Records from a data source

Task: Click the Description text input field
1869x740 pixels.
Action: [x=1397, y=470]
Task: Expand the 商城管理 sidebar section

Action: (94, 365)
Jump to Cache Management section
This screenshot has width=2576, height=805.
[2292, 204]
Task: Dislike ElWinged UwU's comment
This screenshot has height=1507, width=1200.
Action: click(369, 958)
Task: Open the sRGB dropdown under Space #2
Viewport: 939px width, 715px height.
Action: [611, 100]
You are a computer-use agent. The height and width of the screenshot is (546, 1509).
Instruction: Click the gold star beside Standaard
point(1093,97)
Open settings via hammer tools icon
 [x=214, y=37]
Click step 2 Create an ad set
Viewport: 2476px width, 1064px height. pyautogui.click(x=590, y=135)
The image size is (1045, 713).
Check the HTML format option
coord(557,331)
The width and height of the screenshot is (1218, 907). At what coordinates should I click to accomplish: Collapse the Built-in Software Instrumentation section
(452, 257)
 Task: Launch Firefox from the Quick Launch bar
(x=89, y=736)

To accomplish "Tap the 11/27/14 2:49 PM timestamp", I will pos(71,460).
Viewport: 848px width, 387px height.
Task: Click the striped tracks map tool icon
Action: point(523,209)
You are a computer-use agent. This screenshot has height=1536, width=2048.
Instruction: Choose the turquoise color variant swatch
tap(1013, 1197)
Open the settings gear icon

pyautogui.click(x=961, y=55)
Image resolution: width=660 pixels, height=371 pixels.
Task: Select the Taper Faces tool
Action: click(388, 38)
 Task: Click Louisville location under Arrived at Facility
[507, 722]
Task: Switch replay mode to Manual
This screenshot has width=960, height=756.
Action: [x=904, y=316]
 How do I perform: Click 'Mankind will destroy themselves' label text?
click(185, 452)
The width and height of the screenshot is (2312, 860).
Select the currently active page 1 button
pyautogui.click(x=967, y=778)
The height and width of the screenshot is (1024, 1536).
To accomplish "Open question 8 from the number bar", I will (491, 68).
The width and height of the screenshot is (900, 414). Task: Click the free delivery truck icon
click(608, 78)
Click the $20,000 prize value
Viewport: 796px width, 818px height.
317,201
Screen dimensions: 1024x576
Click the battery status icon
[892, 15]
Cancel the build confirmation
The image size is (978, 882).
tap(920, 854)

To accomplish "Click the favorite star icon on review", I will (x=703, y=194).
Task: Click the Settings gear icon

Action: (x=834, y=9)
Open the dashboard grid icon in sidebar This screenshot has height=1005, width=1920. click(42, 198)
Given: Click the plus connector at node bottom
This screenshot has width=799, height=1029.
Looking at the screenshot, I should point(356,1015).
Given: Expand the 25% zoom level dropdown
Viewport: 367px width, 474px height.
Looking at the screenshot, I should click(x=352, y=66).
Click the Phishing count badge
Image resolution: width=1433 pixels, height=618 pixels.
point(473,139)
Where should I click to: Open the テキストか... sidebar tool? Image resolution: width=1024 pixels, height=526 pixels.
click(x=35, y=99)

What you will do - Each record above has to be printed again, word for word.

Response -
Task: Click the Description text input field
1869x740 pixels.
Action: [x=1397, y=470]
Task: Expand the 商城管理 sidebar section

Action: (94, 365)
Jump to Cache Management section
This screenshot has width=2576, height=805.
[2292, 204]
Task: Dislike ElWinged UwU's comment
This screenshot has height=1507, width=1200.
Action: click(369, 958)
Task: Open the sRGB dropdown under Space #2
Viewport: 939px width, 715px height.
Action: [611, 100]
You are a computer-use agent. The height and width of the screenshot is (546, 1509).
Instruction: Click the gold star beside Standaard
point(1093,97)
Open settings via hammer tools icon
 [x=214, y=37]
Click step 2 Create an ad set
Viewport: 2476px width, 1064px height. pyautogui.click(x=590, y=135)
The image size is (1045, 713).
Check the HTML format option
coord(557,331)
The width and height of the screenshot is (1218, 907). At what coordinates should I click to accomplish: Collapse the Built-in Software Instrumentation section
(452, 257)
 Task: Launch Firefox from the Quick Launch bar
(x=89, y=736)

To accomplish "Tap the 11/27/14 2:49 PM timestamp", I will pos(71,460).
Viewport: 848px width, 387px height.
Task: Click the striped tracks map tool icon
Action: point(523,209)
You are a computer-use agent. This screenshot has height=1536, width=2048.
Instruction: Choose the turquoise color variant swatch
tap(1013, 1197)
Open the settings gear icon

pyautogui.click(x=961, y=55)
Image resolution: width=660 pixels, height=371 pixels.
Task: Select the Taper Faces tool
Action: click(388, 38)
 Task: Click Louisville location under Arrived at Facility
[507, 722]
Task: Switch replay mode to Manual
This screenshot has width=960, height=756.
Action: [x=904, y=316]
 How do I perform: Click 'Mankind will destroy themselves' label text?
click(185, 452)
The width and height of the screenshot is (2312, 860).
Select the currently active page 1 button
pyautogui.click(x=967, y=778)
The height and width of the screenshot is (1024, 1536).
To accomplish "Open question 8 from the number bar", I will (491, 68).
The width and height of the screenshot is (900, 414). Task: Click the free delivery truck icon
click(608, 78)
Click the $20,000 prize value
Viewport: 796px width, 818px height.
317,201
Screen dimensions: 1024x576
Click the battery status icon
[892, 15]
Cancel the build confirmation
The image size is (978, 882).
tap(920, 854)

To accomplish "Click the favorite star icon on review", I will (x=703, y=194).
Task: Click the Settings gear icon

Action: (x=834, y=9)
Open the dashboard grid icon in sidebar This screenshot has height=1005, width=1920. click(42, 198)
Given: Click the plus connector at node bottom
This screenshot has width=799, height=1029.
Looking at the screenshot, I should point(356,1015).
Given: Expand the 25% zoom level dropdown
Viewport: 367px width, 474px height.
Looking at the screenshot, I should click(x=352, y=66).
Click the Phishing count badge
Image resolution: width=1433 pixels, height=618 pixels.
point(473,139)
Where should I click to: Open the テキストか... sidebar tool? Image resolution: width=1024 pixels, height=526 pixels.
click(x=35, y=99)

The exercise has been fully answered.